### ACTIVITY
Type out the entries again, matching each one exactly.

### INPUT DATA
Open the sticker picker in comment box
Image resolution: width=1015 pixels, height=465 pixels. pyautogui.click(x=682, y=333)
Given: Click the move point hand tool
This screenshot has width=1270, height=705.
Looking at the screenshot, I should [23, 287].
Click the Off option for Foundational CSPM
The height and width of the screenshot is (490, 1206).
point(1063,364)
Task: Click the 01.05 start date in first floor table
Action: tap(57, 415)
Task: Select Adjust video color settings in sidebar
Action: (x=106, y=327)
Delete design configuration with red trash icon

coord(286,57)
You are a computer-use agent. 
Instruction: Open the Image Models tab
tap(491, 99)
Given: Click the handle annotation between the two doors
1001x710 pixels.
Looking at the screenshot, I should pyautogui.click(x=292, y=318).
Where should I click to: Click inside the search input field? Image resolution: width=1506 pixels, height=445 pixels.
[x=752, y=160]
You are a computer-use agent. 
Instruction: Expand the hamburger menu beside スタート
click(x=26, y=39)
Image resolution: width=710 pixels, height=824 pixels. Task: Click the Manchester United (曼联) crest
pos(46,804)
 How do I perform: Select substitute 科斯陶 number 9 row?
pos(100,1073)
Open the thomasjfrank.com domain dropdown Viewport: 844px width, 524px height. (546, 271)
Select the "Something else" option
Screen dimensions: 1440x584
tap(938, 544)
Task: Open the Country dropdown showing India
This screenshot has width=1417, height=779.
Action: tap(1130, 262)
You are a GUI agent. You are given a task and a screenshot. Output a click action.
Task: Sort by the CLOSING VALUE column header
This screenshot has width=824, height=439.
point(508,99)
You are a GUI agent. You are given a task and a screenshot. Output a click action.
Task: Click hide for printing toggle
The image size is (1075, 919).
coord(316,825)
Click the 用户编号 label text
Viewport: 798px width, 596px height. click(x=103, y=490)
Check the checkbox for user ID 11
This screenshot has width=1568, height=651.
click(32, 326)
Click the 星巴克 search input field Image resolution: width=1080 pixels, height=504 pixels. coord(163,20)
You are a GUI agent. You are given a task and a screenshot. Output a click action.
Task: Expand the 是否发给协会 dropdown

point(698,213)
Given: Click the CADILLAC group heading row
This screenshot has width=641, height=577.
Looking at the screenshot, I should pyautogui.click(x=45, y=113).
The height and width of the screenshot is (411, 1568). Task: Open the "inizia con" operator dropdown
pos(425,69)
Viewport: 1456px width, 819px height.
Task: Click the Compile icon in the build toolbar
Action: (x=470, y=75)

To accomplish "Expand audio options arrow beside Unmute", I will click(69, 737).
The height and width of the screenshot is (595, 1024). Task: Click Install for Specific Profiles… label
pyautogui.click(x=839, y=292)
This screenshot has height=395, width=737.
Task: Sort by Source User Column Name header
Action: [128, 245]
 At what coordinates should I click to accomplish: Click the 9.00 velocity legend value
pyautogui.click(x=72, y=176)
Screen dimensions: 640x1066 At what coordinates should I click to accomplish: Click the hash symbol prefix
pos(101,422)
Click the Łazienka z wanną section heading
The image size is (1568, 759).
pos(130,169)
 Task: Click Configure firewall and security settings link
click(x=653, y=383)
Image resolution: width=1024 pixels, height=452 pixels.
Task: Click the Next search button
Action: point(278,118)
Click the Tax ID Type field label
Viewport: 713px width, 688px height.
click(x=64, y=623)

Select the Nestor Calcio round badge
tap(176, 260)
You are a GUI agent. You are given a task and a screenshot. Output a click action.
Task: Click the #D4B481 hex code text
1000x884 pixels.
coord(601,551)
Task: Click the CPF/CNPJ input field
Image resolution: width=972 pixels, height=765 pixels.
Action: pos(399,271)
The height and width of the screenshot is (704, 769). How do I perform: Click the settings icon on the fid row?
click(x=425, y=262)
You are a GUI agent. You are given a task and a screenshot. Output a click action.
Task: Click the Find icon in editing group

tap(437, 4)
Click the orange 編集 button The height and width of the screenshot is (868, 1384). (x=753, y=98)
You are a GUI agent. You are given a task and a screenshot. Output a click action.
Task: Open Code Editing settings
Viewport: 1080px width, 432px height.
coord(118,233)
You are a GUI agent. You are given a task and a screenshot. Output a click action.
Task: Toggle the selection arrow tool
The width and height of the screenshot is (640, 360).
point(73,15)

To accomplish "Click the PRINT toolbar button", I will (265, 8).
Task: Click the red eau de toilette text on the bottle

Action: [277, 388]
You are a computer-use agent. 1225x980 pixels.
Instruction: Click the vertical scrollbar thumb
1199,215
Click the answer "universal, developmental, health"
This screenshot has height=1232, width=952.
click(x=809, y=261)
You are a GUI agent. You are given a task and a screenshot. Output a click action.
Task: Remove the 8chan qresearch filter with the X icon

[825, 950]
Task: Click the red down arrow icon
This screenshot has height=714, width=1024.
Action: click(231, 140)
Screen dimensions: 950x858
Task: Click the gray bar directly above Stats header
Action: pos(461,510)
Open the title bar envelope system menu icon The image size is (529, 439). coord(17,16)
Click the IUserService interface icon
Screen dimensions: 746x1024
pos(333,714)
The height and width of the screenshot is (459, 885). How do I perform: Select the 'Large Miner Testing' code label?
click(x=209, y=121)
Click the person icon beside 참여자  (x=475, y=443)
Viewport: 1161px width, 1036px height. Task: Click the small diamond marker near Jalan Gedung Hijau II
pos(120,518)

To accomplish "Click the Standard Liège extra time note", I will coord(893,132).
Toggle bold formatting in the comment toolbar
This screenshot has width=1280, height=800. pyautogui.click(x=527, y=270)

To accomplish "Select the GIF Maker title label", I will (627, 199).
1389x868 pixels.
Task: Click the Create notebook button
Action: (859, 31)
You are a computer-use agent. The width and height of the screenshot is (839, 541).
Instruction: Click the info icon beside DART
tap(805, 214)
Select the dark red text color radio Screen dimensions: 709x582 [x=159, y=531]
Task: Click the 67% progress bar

### WRITTEN REPLY
Open the sticker picker in comment box
Image resolution: width=1015 pixels, height=465 pixels. pyautogui.click(x=682, y=333)
Given: Click the move point hand tool
This screenshot has width=1270, height=705.
Looking at the screenshot, I should [23, 287].
Click the Off option for Foundational CSPM
The height and width of the screenshot is (490, 1206).
point(1063,364)
Task: Click the 01.05 start date in first floor table
Action: tap(57, 415)
Task: Select Adjust video color settings in sidebar
Action: (x=106, y=327)
Delete design configuration with red trash icon

coord(286,57)
You are a computer-use agent. 
Instruction: Open the Image Models tab
tap(491, 99)
Given: Click the handle annotation between the two doors
1001x710 pixels.
Looking at the screenshot, I should pyautogui.click(x=292, y=318).
Where should I click to: Click inside the search input field? Image resolution: width=1506 pixels, height=445 pixels.
[x=752, y=160]
You are a computer-use agent. 
Instruction: Expand the hamburger menu beside スタート
click(x=26, y=39)
Image resolution: width=710 pixels, height=824 pixels. Task: Click the Manchester United (曼联) crest
pos(46,804)
 How do I perform: Select substitute 科斯陶 number 9 row?
pos(100,1073)
Open the thomasjfrank.com domain dropdown Viewport: 844px width, 524px height. (546, 271)
Select the "Something else" option
Screen dimensions: 1440x584
tap(938, 544)
Task: Open the Country dropdown showing India
This screenshot has width=1417, height=779.
Action: tap(1130, 262)
You are a GUI agent. You are given a task and a screenshot. Output a click action.
Task: Sort by the CLOSING VALUE column header
This screenshot has width=824, height=439.
point(508,99)
You are a GUI agent. You are given a task and a screenshot. Output a click action.
Task: Click hide for printing toggle
The image size is (1075, 919).
coord(316,825)
Click the 用户编号 label text
Viewport: 798px width, 596px height. click(x=103, y=490)
Check the checkbox for user ID 11
This screenshot has width=1568, height=651.
click(32, 326)
Click the 星巴克 search input field Image resolution: width=1080 pixels, height=504 pixels. coord(163,20)
You are a GUI agent. You are given a task and a screenshot. Output a click action.
Task: Expand the 是否发给协会 dropdown

point(698,213)
Given: Click the CADILLAC group heading row
This screenshot has width=641, height=577.
Looking at the screenshot, I should pyautogui.click(x=45, y=113).
The height and width of the screenshot is (411, 1568). Task: Open the "inizia con" operator dropdown
pos(425,69)
Viewport: 1456px width, 819px height.
Task: Click the Compile icon in the build toolbar
Action: (x=470, y=75)

To accomplish "Expand audio options arrow beside Unmute", I will click(69, 737).
The height and width of the screenshot is (595, 1024). Task: Click Install for Specific Profiles… label
pyautogui.click(x=839, y=292)
This screenshot has height=395, width=737.
Task: Sort by Source User Column Name header
Action: [128, 245]
 At what coordinates should I click to accomplish: Click the 9.00 velocity legend value
pyautogui.click(x=72, y=176)
Screen dimensions: 640x1066 At what coordinates should I click to accomplish: Click the hash symbol prefix
pos(101,422)
Click the Łazienka z wanną section heading
The image size is (1568, 759).
pos(130,169)
 Task: Click Configure firewall and security settings link
click(x=653, y=383)
Image resolution: width=1024 pixels, height=452 pixels.
Task: Click the Next search button
Action: point(278,118)
Click the Tax ID Type field label
Viewport: 713px width, 688px height.
click(x=64, y=623)

Select the Nestor Calcio round badge
tap(176, 260)
You are a GUI agent. You are given a task and a screenshot. Output a click action.
Task: Click the #D4B481 hex code text
1000x884 pixels.
coord(601,551)
Task: Click the CPF/CNPJ input field
Image resolution: width=972 pixels, height=765 pixels.
Action: pos(399,271)
The height and width of the screenshot is (704, 769). How do I perform: Click the settings icon on the fid row?
click(x=425, y=262)
You are a GUI agent. You are given a task and a screenshot. Output a click action.
Task: Click the Find icon in editing group

tap(437, 4)
Click the orange 編集 button The height and width of the screenshot is (868, 1384). (x=753, y=98)
You are a GUI agent. You are given a task and a screenshot. Output a click action.
Task: Open Code Editing settings
Viewport: 1080px width, 432px height.
coord(118,233)
You are a GUI agent. You are given a task and a screenshot. Output a click action.
Task: Toggle the selection arrow tool
The width and height of the screenshot is (640, 360).
point(73,15)

To accomplish "Click the PRINT toolbar button", I will (265, 8).
Task: Click the red eau de toilette text on the bottle

Action: [277, 388]
You are a computer-use agent. 1225x980 pixels.
Instruction: Click the vertical scrollbar thumb
1199,215
Click the answer "universal, developmental, health"
This screenshot has height=1232, width=952.
click(x=809, y=261)
You are a GUI agent. You are given a task and a screenshot. Output a click action.
Task: Remove the 8chan qresearch filter with the X icon

[825, 950]
Task: Click the red down arrow icon
This screenshot has height=714, width=1024.
Action: click(231, 140)
Screen dimensions: 950x858
Task: Click the gray bar directly above Stats header
Action: pos(461,510)
Open the title bar envelope system menu icon The image size is (529, 439). coord(17,16)
Click the IUserService interface icon
Screen dimensions: 746x1024
pos(333,714)
The height and width of the screenshot is (459, 885). How do I perform: Select the 'Large Miner Testing' code label?
click(x=209, y=121)
Click the person icon beside 참여자  (x=475, y=443)
Viewport: 1161px width, 1036px height. Task: Click the small diamond marker near Jalan Gedung Hijau II
pos(120,518)

To accomplish "Click the Standard Liège extra time note", I will coord(893,132).
Toggle bold formatting in the comment toolbar
This screenshot has width=1280, height=800. pyautogui.click(x=527, y=270)

To accomplish "Select the GIF Maker title label", I will (627, 199).
1389x868 pixels.
Task: Click the Create notebook button
Action: (859, 31)
You are a computer-use agent. The width and height of the screenshot is (839, 541).
Instruction: Click the info icon beside DART
tap(805, 214)
Select the dark red text color radio Screen dimensions: 709x582 [x=159, y=531]
Task: Click the 67% progress bar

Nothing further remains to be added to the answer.